Parce que lorsqu’il est question de sexe, Brandon abrite un monstre vorace jamais rassasié et toujours en quête d’un nouveau festin. Brandon dévore comme un puits sans fond, sans jamais être repu, jusqu’à l’écœurement, jusqu’à l’épuisement. Jusqu’à ce que ses forces lui reviennent, que la faim le tiraille à nouveau, qu’il pose son regard sur n’importe quel mets consommable. Et qu’il le consomme, cela va sans dire.
Que ce soit façon fast-food sur un parking, buffet chic dans un grand hôtel ou livraison à domicile. Sans désir, sans plaisir, juste pour apaiser le monstre l’espace de quelques instants. Et comme si Brandon n’avait pas suffisamment de problème à la maison avec son démon boulimique, sa sœur Sissy décide de taper l’incruste en mode « salut-c’est-moi-je-m’installe-sur-ton-divan ».
https://www.youtube.com/watch?v=uCHsrW9so68
Shame, c’est l’histoire d’un frère obsédé sexuel, d’une sœur instable émotionnelle mais c’est surtout l’histoire d’un non-dit entre les deux. D’un non-dit pour le spectateur, s’entend, parce que les personnages le connaissent, eux. Le non-dit les ronge, les bouffe, les ballotte ; les enferme dans un cercle vicieux et leur donne peu d’espoir d’en sortir. Et nous peu d’espoir d’y rentrer.

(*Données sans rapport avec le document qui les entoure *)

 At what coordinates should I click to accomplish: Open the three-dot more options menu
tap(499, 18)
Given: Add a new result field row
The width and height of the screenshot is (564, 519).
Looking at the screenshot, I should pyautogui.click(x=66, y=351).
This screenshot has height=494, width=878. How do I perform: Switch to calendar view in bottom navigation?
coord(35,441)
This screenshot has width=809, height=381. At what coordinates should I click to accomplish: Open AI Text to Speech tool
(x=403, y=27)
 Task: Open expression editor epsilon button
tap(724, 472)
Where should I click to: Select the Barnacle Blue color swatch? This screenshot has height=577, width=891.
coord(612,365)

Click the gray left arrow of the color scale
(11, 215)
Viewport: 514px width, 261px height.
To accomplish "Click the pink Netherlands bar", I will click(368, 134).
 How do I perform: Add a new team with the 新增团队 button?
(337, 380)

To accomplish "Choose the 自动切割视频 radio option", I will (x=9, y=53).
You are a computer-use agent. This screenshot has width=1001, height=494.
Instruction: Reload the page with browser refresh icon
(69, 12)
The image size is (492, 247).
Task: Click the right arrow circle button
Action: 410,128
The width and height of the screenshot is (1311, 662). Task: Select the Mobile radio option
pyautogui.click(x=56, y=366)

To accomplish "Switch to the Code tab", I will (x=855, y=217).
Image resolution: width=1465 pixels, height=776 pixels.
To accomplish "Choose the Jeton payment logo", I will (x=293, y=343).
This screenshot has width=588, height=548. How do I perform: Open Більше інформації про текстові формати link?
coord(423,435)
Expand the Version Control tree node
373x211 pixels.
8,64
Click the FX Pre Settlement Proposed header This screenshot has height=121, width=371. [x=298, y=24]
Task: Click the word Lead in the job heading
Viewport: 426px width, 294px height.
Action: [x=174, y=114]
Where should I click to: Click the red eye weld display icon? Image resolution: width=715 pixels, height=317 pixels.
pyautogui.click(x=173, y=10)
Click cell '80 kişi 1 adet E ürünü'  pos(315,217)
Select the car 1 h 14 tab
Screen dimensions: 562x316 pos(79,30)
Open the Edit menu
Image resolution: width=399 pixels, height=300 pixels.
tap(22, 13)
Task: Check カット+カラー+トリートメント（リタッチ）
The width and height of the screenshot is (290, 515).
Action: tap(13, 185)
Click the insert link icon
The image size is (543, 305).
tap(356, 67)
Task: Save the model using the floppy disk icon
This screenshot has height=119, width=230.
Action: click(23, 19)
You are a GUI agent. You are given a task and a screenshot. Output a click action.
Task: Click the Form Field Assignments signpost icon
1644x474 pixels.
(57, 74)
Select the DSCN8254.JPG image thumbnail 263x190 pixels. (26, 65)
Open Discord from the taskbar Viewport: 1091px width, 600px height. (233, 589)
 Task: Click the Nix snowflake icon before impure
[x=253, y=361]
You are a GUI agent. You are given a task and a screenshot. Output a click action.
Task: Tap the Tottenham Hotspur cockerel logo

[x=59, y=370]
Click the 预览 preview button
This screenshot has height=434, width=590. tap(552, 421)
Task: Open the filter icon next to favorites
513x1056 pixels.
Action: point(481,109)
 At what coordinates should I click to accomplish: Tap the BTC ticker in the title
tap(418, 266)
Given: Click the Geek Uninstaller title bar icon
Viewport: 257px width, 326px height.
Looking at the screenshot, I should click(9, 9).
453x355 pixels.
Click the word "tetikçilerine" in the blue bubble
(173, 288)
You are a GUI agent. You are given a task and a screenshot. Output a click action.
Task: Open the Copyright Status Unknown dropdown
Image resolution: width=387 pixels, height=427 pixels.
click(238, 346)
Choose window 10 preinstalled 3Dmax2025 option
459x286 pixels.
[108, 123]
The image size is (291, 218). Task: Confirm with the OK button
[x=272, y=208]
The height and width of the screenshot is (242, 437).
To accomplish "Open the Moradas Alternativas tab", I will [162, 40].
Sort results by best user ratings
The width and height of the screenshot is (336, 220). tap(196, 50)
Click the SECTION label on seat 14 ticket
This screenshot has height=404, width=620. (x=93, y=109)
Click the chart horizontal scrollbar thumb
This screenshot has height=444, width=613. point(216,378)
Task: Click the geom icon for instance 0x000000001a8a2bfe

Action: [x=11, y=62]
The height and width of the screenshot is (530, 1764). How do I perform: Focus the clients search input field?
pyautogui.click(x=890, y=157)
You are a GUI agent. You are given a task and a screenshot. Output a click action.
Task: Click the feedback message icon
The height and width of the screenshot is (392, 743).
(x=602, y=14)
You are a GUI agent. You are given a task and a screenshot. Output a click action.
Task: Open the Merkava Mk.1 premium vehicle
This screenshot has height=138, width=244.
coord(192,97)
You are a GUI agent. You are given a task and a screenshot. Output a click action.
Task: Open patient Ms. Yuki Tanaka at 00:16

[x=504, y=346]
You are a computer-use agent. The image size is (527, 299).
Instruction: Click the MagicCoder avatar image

À me tenir trop loin de l’intrigue finalement, Steve Mc Queen m’a empêchée de me sentir concernée par ce que je voyais. Et j’en ai vu des choses.
J’ai vu ce qui m’a semblé être les plans fixes les plus longs de l’histoire du cinéma depuis la Sortie des usines des frères Lumière
. Et si j’y ai trouvé un intérêt stylistique certain, je me demande encore quelles informations on peut en tirer.
J’ai vu un Michael Fassbender magnifié, sublimé dans le supplice d’un homme torturé. Je l’ai vu fragile et impassible, juste et névrosé.
J’ai vu du sexe sale et suintant, dégoulinant de perversité, de quoi faire oublier toutes ses illusions hollywoodiennes à Sophie-Pierre Pernaut (enfin, au moins la première).
J’ai vu un homme sombrer, se noyer dans son addiction, sans comprendre ni pourquoi ni comment il en était arrivé là. Et c’est dommage. Parce que j’aurais bien aimé qu’on m’explique le pourquoi du comment.
Au final, le film fournit plus de questions que de réponses, plus de doutes que de certitudes. Il veut marquer les esprits avec des images chocs mais on ne sait quel message leur associer.